I deduce the origin of the great subordination under the feudal government, from the necessary dependence of the lower classes for their subsistence. They consumed the produce of the land, as the price of their subordination, not as the reward of their industry in making it produce.

I deduce modern liberty from the independence of the same classes, by the introduction of industry, and circulation of an adequate equivalent for every service.

If this doctrine be applied in order to resolve the famous question so much debated, concerning the origin of supreme authority, in so far as it is a question of the law of nature, I do not find the decision so very difficult: All authority is in proportion to dependence, and must vary according to circumstances.

I think it is as rational to say, that the fatherly power proceeded originally from the act of the children, as to say, that the great body of the people who were fed, and protected by a few great lords, was the fountain of power, and creator of subordination. Those who have no other equivalent to give for their food and protection, must pay in personal service, respect, and submission; and so soon as they come to be in a situation to pay a proper equivalent for these dependencies, in so far they acquire a title to liberty and independence. The feudal lords, therefore, who, with reason, had an entire authority over many of their vassals, being subdued by their King; the usurpation was upon their rights, not upon the rights of the lower classes: but when a King came to extend the power he had over the vassals of the lords, to the inhabitants of cities, who had been independent of that subordination, his usurpation became evident.

The rights of Kings, therefore, are to be sought for in history; and not founded upon the supposition of tacit contracts between them and their people, inferred from the principles of an imaginary law of nature, which makes all mankind equal: nature can never be in opposition to common reason.

The general principle I have laid down, appears, in my humble opinion, more rational than that imaginary contract; and as consonant to the full with the spirit of free government.
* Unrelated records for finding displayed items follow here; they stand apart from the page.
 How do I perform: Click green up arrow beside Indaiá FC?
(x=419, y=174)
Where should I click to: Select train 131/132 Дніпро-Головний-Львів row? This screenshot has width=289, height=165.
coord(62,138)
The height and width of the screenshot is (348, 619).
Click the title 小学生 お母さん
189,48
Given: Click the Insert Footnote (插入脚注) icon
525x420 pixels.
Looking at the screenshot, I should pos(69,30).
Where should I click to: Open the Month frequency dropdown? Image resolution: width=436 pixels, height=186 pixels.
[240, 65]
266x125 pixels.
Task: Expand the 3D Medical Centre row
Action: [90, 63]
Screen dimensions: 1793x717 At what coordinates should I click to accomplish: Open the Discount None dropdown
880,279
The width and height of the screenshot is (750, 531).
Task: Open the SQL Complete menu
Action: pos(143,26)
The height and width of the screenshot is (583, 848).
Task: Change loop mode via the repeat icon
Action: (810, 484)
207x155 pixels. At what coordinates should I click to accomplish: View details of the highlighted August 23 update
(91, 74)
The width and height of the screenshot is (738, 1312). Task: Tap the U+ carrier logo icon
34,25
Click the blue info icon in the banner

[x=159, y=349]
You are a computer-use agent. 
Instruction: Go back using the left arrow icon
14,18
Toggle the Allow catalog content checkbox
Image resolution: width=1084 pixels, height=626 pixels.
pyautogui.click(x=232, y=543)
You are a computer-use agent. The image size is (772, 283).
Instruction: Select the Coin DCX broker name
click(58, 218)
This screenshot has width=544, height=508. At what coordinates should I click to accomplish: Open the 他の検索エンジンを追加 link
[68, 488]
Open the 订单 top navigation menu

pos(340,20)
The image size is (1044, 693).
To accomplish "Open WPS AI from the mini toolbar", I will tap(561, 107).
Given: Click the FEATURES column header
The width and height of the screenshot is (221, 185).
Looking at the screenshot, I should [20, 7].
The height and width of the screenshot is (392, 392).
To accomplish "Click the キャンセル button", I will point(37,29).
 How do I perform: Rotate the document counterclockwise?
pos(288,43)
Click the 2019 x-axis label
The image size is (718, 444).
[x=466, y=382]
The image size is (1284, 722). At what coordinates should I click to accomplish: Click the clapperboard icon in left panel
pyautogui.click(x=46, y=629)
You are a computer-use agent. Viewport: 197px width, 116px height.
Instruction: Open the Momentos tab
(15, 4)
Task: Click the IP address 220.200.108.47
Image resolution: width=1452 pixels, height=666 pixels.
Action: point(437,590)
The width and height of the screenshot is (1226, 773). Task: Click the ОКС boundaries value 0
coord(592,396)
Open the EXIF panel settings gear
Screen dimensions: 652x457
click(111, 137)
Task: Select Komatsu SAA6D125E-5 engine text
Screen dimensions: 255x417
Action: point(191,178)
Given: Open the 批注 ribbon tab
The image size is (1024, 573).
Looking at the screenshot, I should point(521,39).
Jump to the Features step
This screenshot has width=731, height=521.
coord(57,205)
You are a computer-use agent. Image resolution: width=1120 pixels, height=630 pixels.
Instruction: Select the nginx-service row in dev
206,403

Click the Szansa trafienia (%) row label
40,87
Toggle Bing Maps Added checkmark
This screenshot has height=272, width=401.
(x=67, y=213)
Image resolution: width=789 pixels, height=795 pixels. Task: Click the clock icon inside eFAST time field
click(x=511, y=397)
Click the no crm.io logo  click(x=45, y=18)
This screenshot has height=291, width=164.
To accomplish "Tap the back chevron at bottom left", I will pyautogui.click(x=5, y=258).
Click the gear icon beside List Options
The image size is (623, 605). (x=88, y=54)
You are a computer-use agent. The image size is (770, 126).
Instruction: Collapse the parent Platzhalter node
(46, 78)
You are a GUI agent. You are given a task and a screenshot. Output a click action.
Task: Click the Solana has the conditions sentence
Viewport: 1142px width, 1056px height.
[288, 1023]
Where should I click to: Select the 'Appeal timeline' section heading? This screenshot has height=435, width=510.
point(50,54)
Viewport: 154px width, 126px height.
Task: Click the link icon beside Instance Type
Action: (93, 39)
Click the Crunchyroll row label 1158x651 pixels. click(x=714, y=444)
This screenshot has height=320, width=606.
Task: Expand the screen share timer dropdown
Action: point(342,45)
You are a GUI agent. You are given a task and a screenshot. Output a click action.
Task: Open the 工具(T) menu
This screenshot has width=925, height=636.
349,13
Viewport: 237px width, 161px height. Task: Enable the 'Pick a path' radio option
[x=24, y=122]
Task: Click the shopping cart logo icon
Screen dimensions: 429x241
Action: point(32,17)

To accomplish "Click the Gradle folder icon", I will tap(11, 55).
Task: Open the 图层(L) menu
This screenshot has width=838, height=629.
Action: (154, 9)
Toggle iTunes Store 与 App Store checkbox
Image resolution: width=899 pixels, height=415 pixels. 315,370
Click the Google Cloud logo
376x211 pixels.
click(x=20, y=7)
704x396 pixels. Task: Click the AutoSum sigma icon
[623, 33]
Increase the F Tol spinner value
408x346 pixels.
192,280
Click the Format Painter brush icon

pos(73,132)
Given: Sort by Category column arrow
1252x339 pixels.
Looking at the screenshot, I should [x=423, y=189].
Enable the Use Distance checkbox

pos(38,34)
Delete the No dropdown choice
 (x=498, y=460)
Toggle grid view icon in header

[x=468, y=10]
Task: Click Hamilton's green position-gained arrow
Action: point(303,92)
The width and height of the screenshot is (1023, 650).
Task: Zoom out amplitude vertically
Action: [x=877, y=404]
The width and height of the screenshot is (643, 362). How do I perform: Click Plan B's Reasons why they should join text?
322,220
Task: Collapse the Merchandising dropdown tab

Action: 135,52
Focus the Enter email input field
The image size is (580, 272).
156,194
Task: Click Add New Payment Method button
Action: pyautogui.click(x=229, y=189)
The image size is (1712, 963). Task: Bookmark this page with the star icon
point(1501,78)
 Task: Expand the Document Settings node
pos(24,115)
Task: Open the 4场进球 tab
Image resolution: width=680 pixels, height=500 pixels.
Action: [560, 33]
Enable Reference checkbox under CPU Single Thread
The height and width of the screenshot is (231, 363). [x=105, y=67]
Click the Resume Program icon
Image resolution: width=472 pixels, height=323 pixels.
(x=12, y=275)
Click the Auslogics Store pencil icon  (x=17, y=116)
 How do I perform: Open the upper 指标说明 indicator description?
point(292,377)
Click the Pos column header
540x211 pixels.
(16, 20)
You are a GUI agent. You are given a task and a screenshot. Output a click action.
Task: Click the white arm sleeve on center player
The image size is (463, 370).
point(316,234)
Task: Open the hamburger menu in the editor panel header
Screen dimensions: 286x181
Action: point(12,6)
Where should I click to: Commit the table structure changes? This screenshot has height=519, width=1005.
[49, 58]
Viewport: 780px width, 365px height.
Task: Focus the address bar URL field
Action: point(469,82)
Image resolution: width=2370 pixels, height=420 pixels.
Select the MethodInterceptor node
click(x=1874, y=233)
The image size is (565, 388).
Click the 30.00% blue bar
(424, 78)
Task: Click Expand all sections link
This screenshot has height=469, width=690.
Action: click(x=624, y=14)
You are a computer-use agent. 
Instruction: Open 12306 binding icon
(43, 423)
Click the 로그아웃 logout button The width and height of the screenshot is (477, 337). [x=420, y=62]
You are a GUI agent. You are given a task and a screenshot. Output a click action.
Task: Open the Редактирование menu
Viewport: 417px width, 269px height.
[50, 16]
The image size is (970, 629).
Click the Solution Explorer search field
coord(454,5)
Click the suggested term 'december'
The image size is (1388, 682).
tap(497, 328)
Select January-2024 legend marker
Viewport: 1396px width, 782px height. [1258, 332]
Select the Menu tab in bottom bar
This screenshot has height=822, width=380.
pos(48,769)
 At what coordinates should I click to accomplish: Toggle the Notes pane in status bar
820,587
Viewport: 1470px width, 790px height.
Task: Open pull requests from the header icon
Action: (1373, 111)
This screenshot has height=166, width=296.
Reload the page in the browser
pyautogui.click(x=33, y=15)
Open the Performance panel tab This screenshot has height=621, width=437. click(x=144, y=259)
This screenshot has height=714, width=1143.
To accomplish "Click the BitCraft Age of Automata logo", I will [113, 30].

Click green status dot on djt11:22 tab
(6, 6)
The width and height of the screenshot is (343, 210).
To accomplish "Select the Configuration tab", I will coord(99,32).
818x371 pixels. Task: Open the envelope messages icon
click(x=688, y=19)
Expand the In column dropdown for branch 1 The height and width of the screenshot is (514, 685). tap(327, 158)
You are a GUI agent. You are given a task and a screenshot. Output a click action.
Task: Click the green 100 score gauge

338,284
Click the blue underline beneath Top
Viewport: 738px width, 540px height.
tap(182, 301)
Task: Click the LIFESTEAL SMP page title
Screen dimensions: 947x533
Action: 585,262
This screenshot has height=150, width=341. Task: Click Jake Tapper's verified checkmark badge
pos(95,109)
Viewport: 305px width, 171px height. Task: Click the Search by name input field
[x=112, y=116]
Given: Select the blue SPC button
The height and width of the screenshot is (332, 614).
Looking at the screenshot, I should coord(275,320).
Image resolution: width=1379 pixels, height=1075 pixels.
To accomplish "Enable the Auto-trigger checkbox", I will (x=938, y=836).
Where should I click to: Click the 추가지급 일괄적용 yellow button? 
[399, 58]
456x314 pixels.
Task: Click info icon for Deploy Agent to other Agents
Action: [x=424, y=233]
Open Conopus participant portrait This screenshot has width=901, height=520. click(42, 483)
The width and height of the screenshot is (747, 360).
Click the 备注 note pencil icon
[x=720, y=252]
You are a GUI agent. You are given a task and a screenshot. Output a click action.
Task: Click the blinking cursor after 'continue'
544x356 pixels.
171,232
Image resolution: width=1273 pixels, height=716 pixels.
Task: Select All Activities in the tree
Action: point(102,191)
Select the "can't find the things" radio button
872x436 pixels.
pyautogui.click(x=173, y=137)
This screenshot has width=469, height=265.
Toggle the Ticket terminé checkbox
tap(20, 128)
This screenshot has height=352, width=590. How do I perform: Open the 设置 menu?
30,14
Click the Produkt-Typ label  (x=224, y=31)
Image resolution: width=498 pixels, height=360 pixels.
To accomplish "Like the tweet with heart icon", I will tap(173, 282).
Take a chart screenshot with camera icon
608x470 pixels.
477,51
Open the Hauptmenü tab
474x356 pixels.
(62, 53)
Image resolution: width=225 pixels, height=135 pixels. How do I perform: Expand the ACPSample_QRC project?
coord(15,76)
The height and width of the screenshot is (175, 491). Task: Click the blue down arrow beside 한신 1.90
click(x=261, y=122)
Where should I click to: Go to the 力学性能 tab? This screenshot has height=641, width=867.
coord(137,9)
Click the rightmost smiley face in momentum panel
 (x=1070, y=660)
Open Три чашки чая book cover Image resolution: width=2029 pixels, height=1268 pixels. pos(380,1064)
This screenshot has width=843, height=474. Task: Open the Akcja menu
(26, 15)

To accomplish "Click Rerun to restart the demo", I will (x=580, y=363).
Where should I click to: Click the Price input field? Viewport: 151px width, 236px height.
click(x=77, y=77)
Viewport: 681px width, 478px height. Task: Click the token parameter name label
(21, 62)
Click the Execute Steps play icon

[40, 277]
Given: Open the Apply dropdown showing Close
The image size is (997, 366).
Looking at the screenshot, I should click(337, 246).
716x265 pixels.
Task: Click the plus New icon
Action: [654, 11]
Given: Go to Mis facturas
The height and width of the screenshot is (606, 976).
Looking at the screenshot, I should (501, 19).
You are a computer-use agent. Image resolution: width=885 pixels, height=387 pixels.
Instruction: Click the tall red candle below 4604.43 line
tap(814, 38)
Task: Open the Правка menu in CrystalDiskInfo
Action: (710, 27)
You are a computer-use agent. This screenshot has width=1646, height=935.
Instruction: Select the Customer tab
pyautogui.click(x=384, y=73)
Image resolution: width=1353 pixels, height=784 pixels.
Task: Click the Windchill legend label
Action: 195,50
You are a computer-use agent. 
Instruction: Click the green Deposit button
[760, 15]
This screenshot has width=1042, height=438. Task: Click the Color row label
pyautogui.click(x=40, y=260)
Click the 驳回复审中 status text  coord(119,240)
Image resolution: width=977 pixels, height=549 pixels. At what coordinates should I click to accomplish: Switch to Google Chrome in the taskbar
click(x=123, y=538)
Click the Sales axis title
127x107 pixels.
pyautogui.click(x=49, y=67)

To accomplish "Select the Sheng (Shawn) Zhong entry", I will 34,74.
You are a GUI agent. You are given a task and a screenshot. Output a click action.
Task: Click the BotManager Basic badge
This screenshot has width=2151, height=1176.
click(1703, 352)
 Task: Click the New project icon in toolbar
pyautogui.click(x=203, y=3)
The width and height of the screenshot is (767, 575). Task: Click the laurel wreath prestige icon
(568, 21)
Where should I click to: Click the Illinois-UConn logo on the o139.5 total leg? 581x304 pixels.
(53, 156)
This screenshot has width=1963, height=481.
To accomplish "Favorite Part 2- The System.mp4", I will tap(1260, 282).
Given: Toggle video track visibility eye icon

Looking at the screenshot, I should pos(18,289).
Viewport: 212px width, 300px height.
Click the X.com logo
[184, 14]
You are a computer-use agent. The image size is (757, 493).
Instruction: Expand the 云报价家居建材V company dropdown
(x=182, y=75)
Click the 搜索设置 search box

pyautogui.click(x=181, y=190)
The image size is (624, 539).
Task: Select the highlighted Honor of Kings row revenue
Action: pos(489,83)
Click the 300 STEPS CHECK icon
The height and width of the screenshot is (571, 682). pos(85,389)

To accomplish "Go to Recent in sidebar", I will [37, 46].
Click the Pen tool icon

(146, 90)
If the original tacit contract of government between Prince and people is admitted universally, then all governments ought to be similar; and every subordination, which appears contrary to the entire liberty and independence of the lowest classes, ought to be construed as tyrannical: whereas, according to my principle, the subordination of classes may, in different countries, be vastly different; the prerogative of one sovereign may, from different circumstances, be far more extended than that of another.

May not one have attained the sovereignty (by the free election of the people, I suppose) because of the great extent of his possessions, number of his vassals and dependents, quantity of wealth, alliances and connexions with neighbouring sovereigns? Had not, for example, such a person as Hugh Capet, the greatest feudal Lord of his time, a right to a much more extensive jurisdiction over his subjects, than could reasonably be aspired to by a King of Poland, sent from France, or from Germany, and set at the head of a republic, where he has not one person depending upon him for any thing?

The power of Princes, as Princes, must then be distinguished from the power they derive from other circumstances, which do not necessarily follow in consequence of their elevation to the throne. It would, I think, be the greatest absurdity to advance, that the title of King abolishes, of itself, the subordination due to the person who exercises the office of that high magistracy.

Matter of fact, which is stronger than all reasoning, demonstrates the force of the principle here laid down. Do we not see how subordination rises and falls under different reigns, under a rich Elizabeth, and a necessitous Charles, under a powerful Austrian, and a distressed Bavarian Emperor? I proceed no farther in the examination of this matter: perhaps my reader has decided that I have gone too far already.